Needless to say, the use of religion to justify being oblivious to the moral pain of others is absolutely abominable. Ms. Allen has no right to speak for others or to carry-on as if she is the arbiter of how much damage families have suffered as a result of the heinous crimes committed against this or that family member.
In any case, not even the religious have the right to blur the distinction between the innocent and the guilty. If Allen wants to claim 4 death row inmates as personal friends, then that is all well and good. She has no right, however, to obfuscate matters for others.

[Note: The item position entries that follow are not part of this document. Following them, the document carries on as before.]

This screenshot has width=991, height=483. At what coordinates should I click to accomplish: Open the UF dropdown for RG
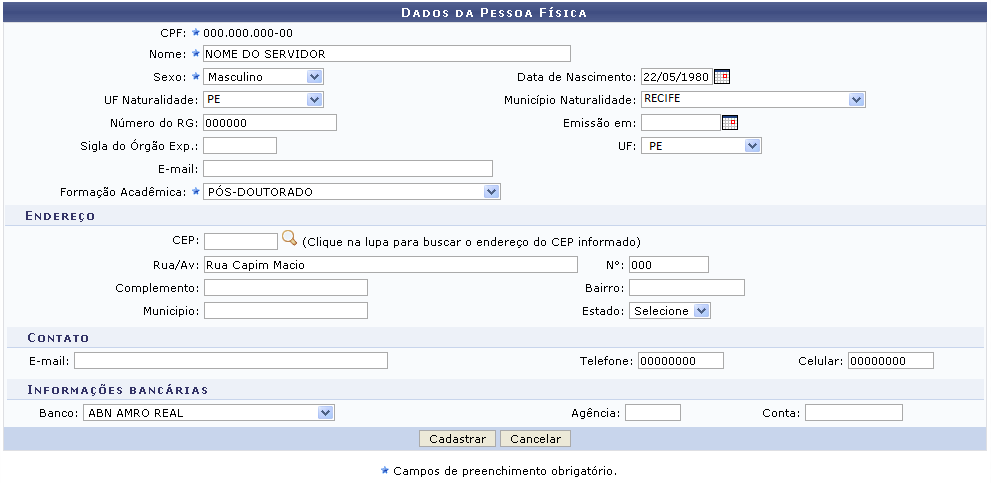click(701, 146)
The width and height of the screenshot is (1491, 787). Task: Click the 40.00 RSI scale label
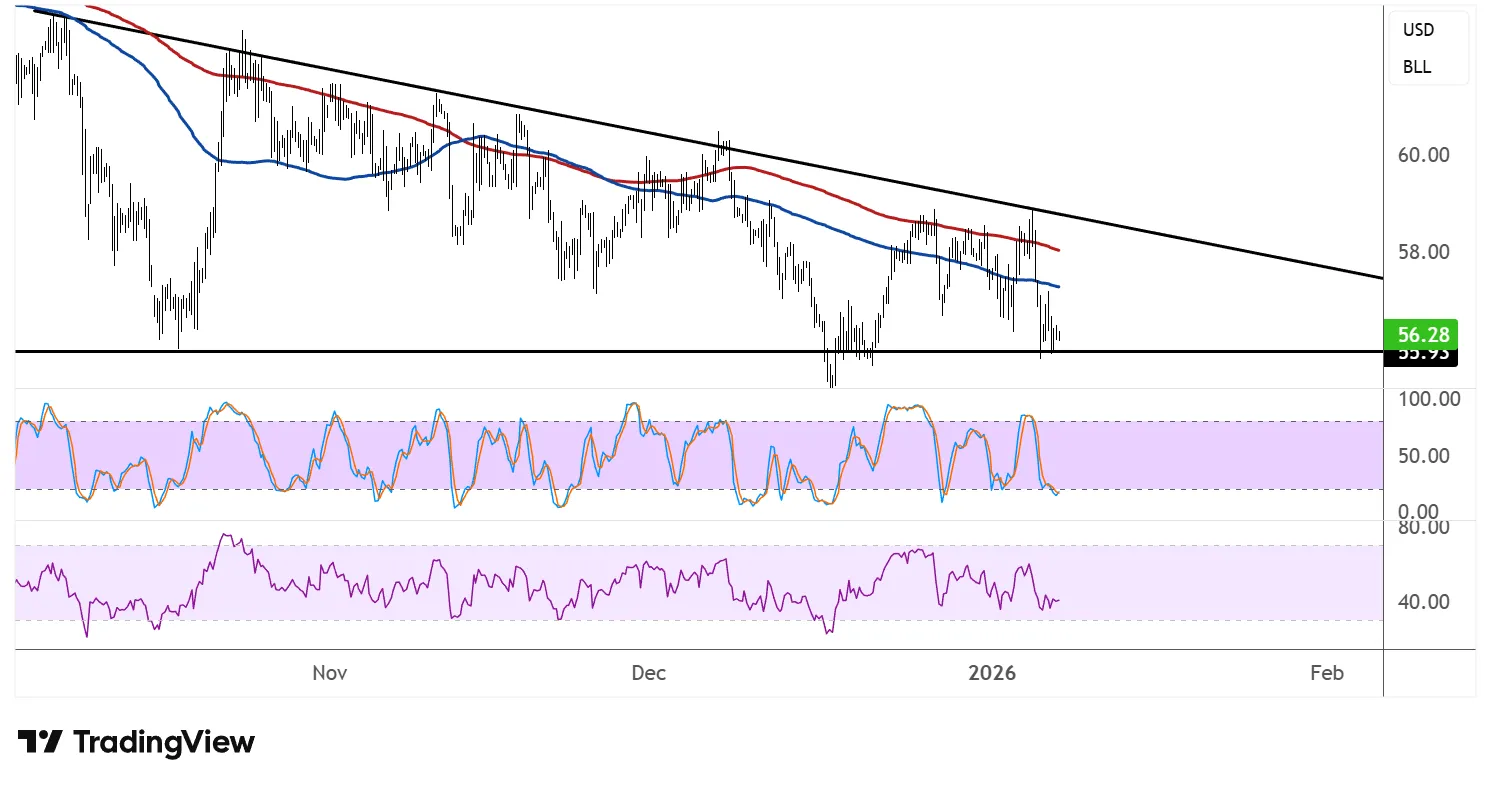1424,602
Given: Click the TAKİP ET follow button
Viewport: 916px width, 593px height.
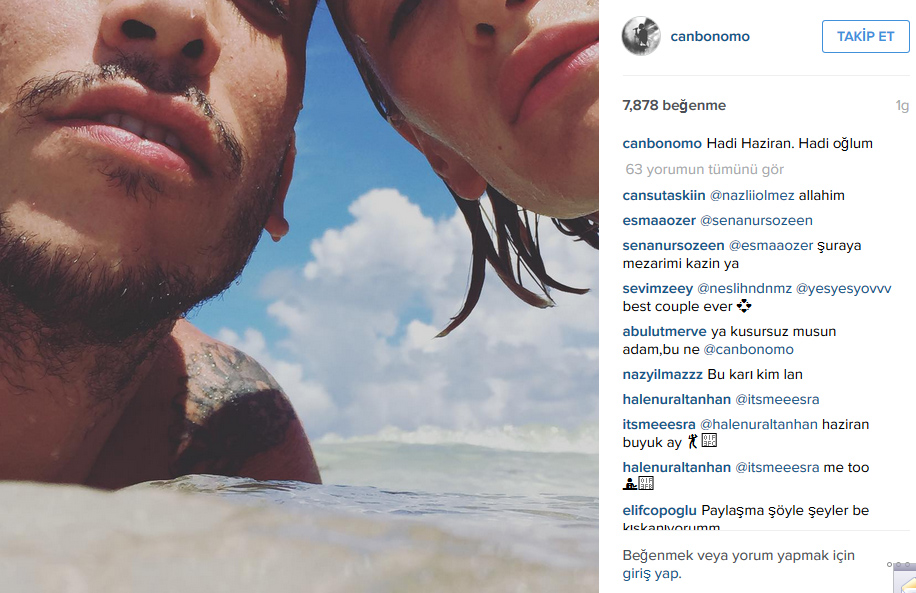Looking at the screenshot, I should pyautogui.click(x=865, y=36).
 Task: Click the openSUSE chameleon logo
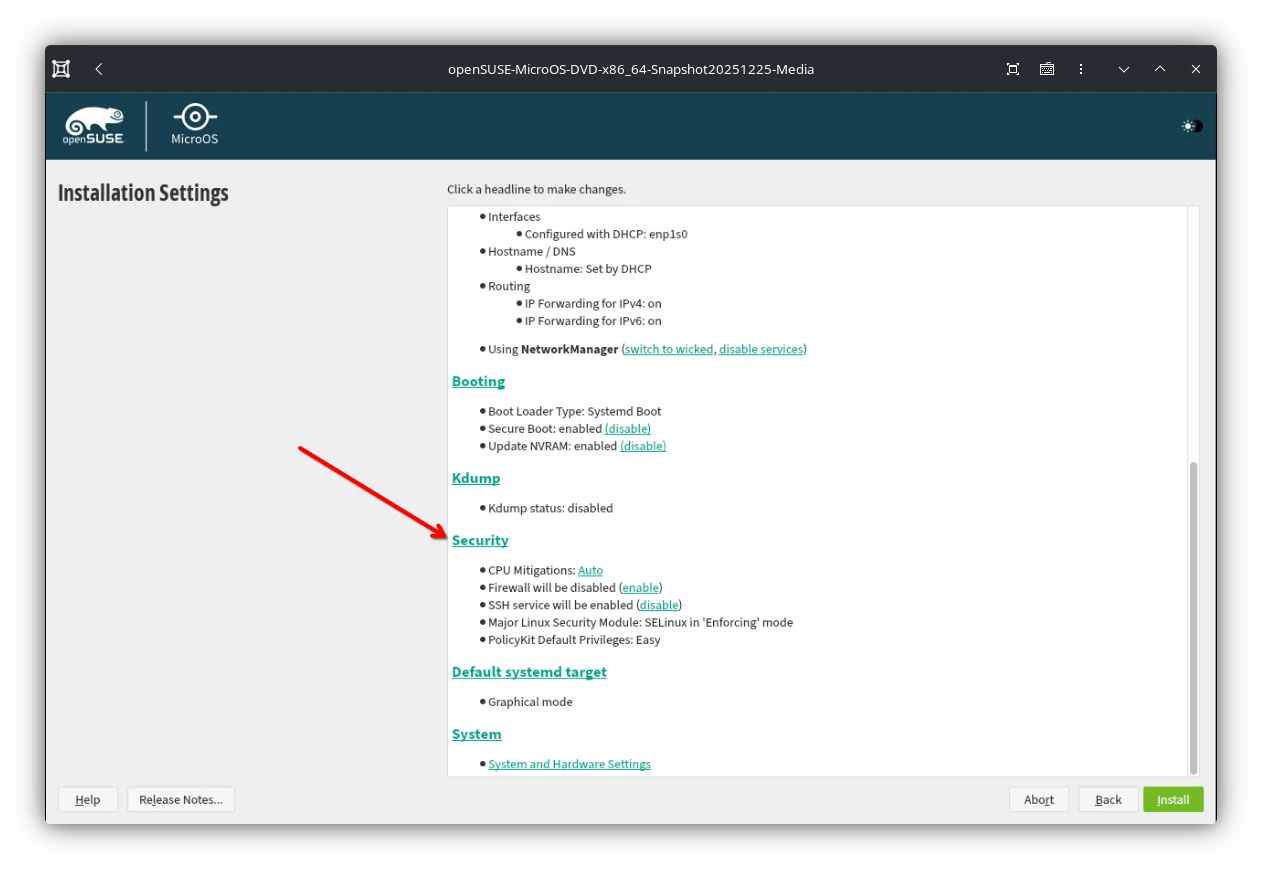(x=93, y=125)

The fundamental point here is that MySpace.Com could easily enough implement a few rules governing who can have a webpage on the site and the conditions under which they can do so. Here is one, call it a Declaration of Sentencing rule: “No one on death row can have a webpage unless that the fact that she or he is on death row and the reasons for the verdict are prominently displayed at all times on the webpage”. This information is public; it is purely factual. No commentary would be necessary. Indeed, it would even be inappropriate.
With this Declaration of Sentencing in place, people can go on to say whatever they please regarding their loved ones on MySpace. But at least there would not be any form of misrepresentation. Besides, a most important opportunity for moral learning would occasionally present itself.
But this makes too much sense—too much moral sense, that is. So MySpace.Com will continue to be relentless in its pursuit of those who engage in copyright infringement by posting a video with music in that background which they do not have permission to play in a public venue.
In the meantime, those who have been convicted of having committed heinous crimes can be portrayed on MySpace.Com as saints by their friends or religious zealots.
Sounds like a society desperately in need of help in terms of what is priorities should be.